Start of Given data

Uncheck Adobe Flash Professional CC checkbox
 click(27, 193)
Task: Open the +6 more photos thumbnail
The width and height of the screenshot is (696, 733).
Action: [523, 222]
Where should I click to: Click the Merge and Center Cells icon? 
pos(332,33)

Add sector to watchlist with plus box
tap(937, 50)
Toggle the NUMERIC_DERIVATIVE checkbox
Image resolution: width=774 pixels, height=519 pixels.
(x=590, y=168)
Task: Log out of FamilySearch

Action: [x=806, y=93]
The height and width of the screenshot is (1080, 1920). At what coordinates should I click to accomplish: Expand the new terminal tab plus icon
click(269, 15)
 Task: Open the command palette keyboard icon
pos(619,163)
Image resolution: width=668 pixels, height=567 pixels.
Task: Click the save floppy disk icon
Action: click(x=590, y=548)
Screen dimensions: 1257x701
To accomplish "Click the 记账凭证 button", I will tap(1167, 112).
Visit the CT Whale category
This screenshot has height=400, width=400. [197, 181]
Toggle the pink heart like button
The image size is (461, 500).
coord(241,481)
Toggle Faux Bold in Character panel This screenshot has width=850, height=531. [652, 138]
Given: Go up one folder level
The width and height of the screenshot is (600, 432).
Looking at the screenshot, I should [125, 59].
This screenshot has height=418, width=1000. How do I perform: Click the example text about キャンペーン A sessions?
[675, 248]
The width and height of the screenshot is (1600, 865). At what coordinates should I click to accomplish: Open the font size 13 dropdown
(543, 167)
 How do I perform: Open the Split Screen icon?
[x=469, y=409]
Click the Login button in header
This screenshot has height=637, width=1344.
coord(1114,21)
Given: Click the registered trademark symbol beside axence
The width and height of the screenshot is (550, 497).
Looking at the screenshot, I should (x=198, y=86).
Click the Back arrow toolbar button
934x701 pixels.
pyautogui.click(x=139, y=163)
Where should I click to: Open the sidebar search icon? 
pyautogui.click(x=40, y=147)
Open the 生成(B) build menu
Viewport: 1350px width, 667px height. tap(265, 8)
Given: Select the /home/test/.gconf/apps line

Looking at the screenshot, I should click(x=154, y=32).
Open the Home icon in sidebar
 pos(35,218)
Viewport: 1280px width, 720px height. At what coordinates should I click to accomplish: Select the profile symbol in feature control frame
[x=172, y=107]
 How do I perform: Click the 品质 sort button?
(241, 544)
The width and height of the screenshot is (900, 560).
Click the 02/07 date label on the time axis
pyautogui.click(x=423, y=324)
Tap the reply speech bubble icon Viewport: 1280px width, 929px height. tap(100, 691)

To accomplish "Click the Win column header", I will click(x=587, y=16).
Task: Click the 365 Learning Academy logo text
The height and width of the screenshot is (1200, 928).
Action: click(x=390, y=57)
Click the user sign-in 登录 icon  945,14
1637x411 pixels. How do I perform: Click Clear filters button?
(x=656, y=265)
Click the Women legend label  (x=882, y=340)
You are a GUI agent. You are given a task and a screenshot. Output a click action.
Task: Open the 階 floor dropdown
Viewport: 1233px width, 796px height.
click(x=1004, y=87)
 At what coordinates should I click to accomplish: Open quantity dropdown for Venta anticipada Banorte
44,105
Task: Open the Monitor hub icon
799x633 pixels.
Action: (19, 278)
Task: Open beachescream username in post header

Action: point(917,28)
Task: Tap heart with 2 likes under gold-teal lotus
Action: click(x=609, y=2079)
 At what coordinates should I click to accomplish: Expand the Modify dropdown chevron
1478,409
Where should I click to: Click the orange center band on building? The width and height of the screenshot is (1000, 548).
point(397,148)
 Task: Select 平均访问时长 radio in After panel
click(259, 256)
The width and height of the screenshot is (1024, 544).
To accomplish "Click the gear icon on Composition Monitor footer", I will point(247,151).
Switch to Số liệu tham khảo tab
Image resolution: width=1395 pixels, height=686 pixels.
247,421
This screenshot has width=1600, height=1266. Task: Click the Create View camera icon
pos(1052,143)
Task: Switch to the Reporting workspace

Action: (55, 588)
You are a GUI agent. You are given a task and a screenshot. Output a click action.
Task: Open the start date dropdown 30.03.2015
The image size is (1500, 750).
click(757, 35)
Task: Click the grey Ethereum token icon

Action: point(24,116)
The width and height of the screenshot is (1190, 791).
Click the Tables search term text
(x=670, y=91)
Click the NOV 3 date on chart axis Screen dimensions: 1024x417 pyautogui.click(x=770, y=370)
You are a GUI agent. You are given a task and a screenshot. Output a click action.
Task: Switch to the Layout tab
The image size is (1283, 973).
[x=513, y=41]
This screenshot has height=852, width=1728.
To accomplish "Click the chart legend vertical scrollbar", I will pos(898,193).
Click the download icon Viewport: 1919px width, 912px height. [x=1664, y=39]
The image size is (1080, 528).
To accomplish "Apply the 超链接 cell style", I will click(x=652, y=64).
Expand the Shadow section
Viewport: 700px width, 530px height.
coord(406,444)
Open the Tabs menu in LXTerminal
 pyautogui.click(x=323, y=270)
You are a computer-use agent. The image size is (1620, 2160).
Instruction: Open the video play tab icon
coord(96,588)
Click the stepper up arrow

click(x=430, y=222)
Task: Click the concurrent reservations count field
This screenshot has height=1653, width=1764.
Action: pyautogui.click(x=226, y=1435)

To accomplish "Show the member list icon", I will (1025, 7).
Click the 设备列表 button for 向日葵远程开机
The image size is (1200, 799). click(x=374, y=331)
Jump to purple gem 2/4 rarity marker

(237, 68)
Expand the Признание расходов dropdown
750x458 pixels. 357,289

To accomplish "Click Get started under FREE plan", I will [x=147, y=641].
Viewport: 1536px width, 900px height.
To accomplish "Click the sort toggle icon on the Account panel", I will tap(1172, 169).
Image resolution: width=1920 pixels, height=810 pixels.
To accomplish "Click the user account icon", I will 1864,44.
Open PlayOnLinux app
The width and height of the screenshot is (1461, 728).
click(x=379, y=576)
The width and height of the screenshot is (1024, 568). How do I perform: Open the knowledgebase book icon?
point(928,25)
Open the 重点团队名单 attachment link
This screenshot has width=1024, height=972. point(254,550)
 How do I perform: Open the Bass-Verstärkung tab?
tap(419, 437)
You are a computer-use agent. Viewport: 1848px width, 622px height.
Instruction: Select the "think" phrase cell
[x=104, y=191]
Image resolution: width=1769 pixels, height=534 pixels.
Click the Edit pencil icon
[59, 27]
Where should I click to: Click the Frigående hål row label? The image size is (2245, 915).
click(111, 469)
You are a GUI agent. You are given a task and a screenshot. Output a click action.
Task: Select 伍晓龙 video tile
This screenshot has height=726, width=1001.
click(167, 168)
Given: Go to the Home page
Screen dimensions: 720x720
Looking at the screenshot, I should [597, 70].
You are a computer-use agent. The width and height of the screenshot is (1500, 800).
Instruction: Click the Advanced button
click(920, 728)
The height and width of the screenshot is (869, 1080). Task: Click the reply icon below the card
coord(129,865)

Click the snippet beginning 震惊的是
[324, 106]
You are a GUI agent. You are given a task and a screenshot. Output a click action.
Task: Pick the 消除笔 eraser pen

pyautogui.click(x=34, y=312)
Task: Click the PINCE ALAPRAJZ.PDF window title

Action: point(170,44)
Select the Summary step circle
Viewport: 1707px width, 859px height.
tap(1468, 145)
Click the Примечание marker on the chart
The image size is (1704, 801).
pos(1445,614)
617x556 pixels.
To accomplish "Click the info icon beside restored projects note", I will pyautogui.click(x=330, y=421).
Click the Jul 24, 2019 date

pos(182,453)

End of Given data

What the exercise asks:
Look at the entries above. Then set all of them down again exactly.

Exercise output:
Uncheck Adobe Flash Professional CC checkbox
 click(27, 193)
Task: Open the +6 more photos thumbnail
The width and height of the screenshot is (696, 733).
Action: [523, 222]
Where should I click to: Click the Merge and Center Cells icon? 
pos(332,33)

Add sector to watchlist with plus box
tap(937, 50)
Toggle the NUMERIC_DERIVATIVE checkbox
Image resolution: width=774 pixels, height=519 pixels.
(x=590, y=168)
Task: Log out of FamilySearch

Action: [x=806, y=93]
The height and width of the screenshot is (1080, 1920). At what coordinates should I click to accomplish: Expand the new terminal tab plus icon
click(269, 15)
 Task: Open the command palette keyboard icon
pos(619,163)
Image resolution: width=668 pixels, height=567 pixels.
Task: Click the save floppy disk icon
Action: click(x=590, y=548)
Screen dimensions: 1257x701
To accomplish "Click the 记账凭证 button", I will tap(1167, 112).
Visit the CT Whale category
This screenshot has height=400, width=400. [197, 181]
Toggle the pink heart like button
The image size is (461, 500).
coord(241,481)
Toggle Faux Bold in Character panel This screenshot has width=850, height=531. [652, 138]
Given: Go up one folder level
The width and height of the screenshot is (600, 432).
Looking at the screenshot, I should [125, 59].
This screenshot has height=418, width=1000. How do I perform: Click the example text about キャンペーン A sessions?
[675, 248]
The width and height of the screenshot is (1600, 865). At what coordinates should I click to accomplish: Open the font size 13 dropdown
(543, 167)
 How do I perform: Open the Split Screen icon?
[x=469, y=409]
Click the Login button in header
This screenshot has height=637, width=1344.
coord(1114,21)
Given: Click the registered trademark symbol beside axence
The width and height of the screenshot is (550, 497).
Looking at the screenshot, I should (x=198, y=86).
Click the Back arrow toolbar button
934x701 pixels.
pyautogui.click(x=139, y=163)
Where should I click to: Open the sidebar search icon? 
pyautogui.click(x=40, y=147)
Open the 生成(B) build menu
Viewport: 1350px width, 667px height. tap(265, 8)
Given: Select the /home/test/.gconf/apps line

Looking at the screenshot, I should click(x=154, y=32).
Open the Home icon in sidebar
 pos(35,218)
Viewport: 1280px width, 720px height. At what coordinates should I click to accomplish: Select the profile symbol in feature control frame
[x=172, y=107]
 How do I perform: Click the 品质 sort button?
(241, 544)
The width and height of the screenshot is (900, 560).
Click the 02/07 date label on the time axis
pyautogui.click(x=423, y=324)
Tap the reply speech bubble icon Viewport: 1280px width, 929px height. tap(100, 691)

To accomplish "Click the Win column header", I will click(x=587, y=16).
Task: Click the 365 Learning Academy logo text
The height and width of the screenshot is (1200, 928).
Action: click(x=390, y=57)
Click the user sign-in 登录 icon  945,14
1637x411 pixels. How do I perform: Click Clear filters button?
(x=656, y=265)
Click the Women legend label  (x=882, y=340)
You are a GUI agent. You are given a task and a screenshot. Output a click action.
Task: Open the 階 floor dropdown
Viewport: 1233px width, 796px height.
click(x=1004, y=87)
 At what coordinates should I click to accomplish: Open quantity dropdown for Venta anticipada Banorte
44,105
Task: Open the Monitor hub icon
799x633 pixels.
Action: (19, 278)
Task: Open beachescream username in post header

Action: point(917,28)
Task: Tap heart with 2 likes under gold-teal lotus
Action: click(x=609, y=2079)
 At what coordinates should I click to accomplish: Expand the Modify dropdown chevron
1478,409
Where should I click to: Click the orange center band on building? The width and height of the screenshot is (1000, 548).
point(397,148)
 Task: Select 平均访问时长 radio in After panel
click(259, 256)
The width and height of the screenshot is (1024, 544).
To accomplish "Click the gear icon on Composition Monitor footer", I will point(247,151).
Switch to Số liệu tham khảo tab
Image resolution: width=1395 pixels, height=686 pixels.
247,421
This screenshot has width=1600, height=1266. Task: Click the Create View camera icon
pos(1052,143)
Task: Switch to the Reporting workspace

Action: (55, 588)
You are a GUI agent. You are given a task and a screenshot. Output a click action.
Task: Open the start date dropdown 30.03.2015
The image size is (1500, 750).
click(757, 35)
Task: Click the grey Ethereum token icon

Action: point(24,116)
The width and height of the screenshot is (1190, 791).
Click the Tables search term text
(x=670, y=91)
Click the NOV 3 date on chart axis Screen dimensions: 1024x417 pyautogui.click(x=770, y=370)
You are a GUI agent. You are given a task and a screenshot. Output a click action.
Task: Switch to the Layout tab
The image size is (1283, 973).
[x=513, y=41]
This screenshot has height=852, width=1728.
To accomplish "Click the chart legend vertical scrollbar", I will pos(898,193).
Click the download icon Viewport: 1919px width, 912px height. [x=1664, y=39]
The image size is (1080, 528).
To accomplish "Apply the 超链接 cell style", I will click(x=652, y=64).
Expand the Shadow section
Viewport: 700px width, 530px height.
coord(406,444)
Open the Tabs menu in LXTerminal
 pyautogui.click(x=323, y=270)
You are a computer-use agent. The image size is (1620, 2160).
Instruction: Open the video play tab icon
coord(96,588)
Click the stepper up arrow

click(x=430, y=222)
Task: Click the concurrent reservations count field
This screenshot has height=1653, width=1764.
Action: pyautogui.click(x=226, y=1435)

To accomplish "Show the member list icon", I will (1025, 7).
Click the 设备列表 button for 向日葵远程开机
The image size is (1200, 799). click(x=374, y=331)
Jump to purple gem 2/4 rarity marker

(237, 68)
Expand the Признание расходов dropdown
750x458 pixels. 357,289

To accomplish "Click Get started under FREE plan", I will [x=147, y=641].
Viewport: 1536px width, 900px height.
To accomplish "Click the sort toggle icon on the Account panel", I will tap(1172, 169).
Image resolution: width=1920 pixels, height=810 pixels.
To accomplish "Click the user account icon", I will 1864,44.
Open PlayOnLinux app
The width and height of the screenshot is (1461, 728).
click(x=379, y=576)
The width and height of the screenshot is (1024, 568). How do I perform: Open the knowledgebase book icon?
point(928,25)
Open the 重点团队名单 attachment link
This screenshot has width=1024, height=972. point(254,550)
 How do I perform: Open the Bass-Verstärkung tab?
tap(419, 437)
You are a computer-use agent. Viewport: 1848px width, 622px height.
Instruction: Select the "think" phrase cell
[x=104, y=191]
Image resolution: width=1769 pixels, height=534 pixels.
Click the Edit pencil icon
[59, 27]
Where should I click to: Click the Frigående hål row label? The image size is (2245, 915).
click(111, 469)
You are a GUI agent. You are given a task and a screenshot. Output a click action.
Task: Select 伍晓龙 video tile
This screenshot has height=726, width=1001.
click(167, 168)
Given: Go to the Home page
Screen dimensions: 720x720
Looking at the screenshot, I should [597, 70].
You are a computer-use agent. The width and height of the screenshot is (1500, 800).
Instruction: Click the Advanced button
click(920, 728)
The height and width of the screenshot is (869, 1080). Task: Click the reply icon below the card
coord(129,865)

Click the snippet beginning 震惊的是
[324, 106]
You are a GUI agent. You are given a task and a screenshot. Output a click action.
Task: Pick the 消除笔 eraser pen

pyautogui.click(x=34, y=312)
Task: Click the PINCE ALAPRAJZ.PDF window title

Action: point(170,44)
Select the Summary step circle
Viewport: 1707px width, 859px height.
tap(1468, 145)
Click the Примечание marker on the chart
The image size is (1704, 801).
pos(1445,614)
617x556 pixels.
To accomplish "Click the info icon beside restored projects note", I will pyautogui.click(x=330, y=421).
Click the Jul 24, 2019 date

pos(182,453)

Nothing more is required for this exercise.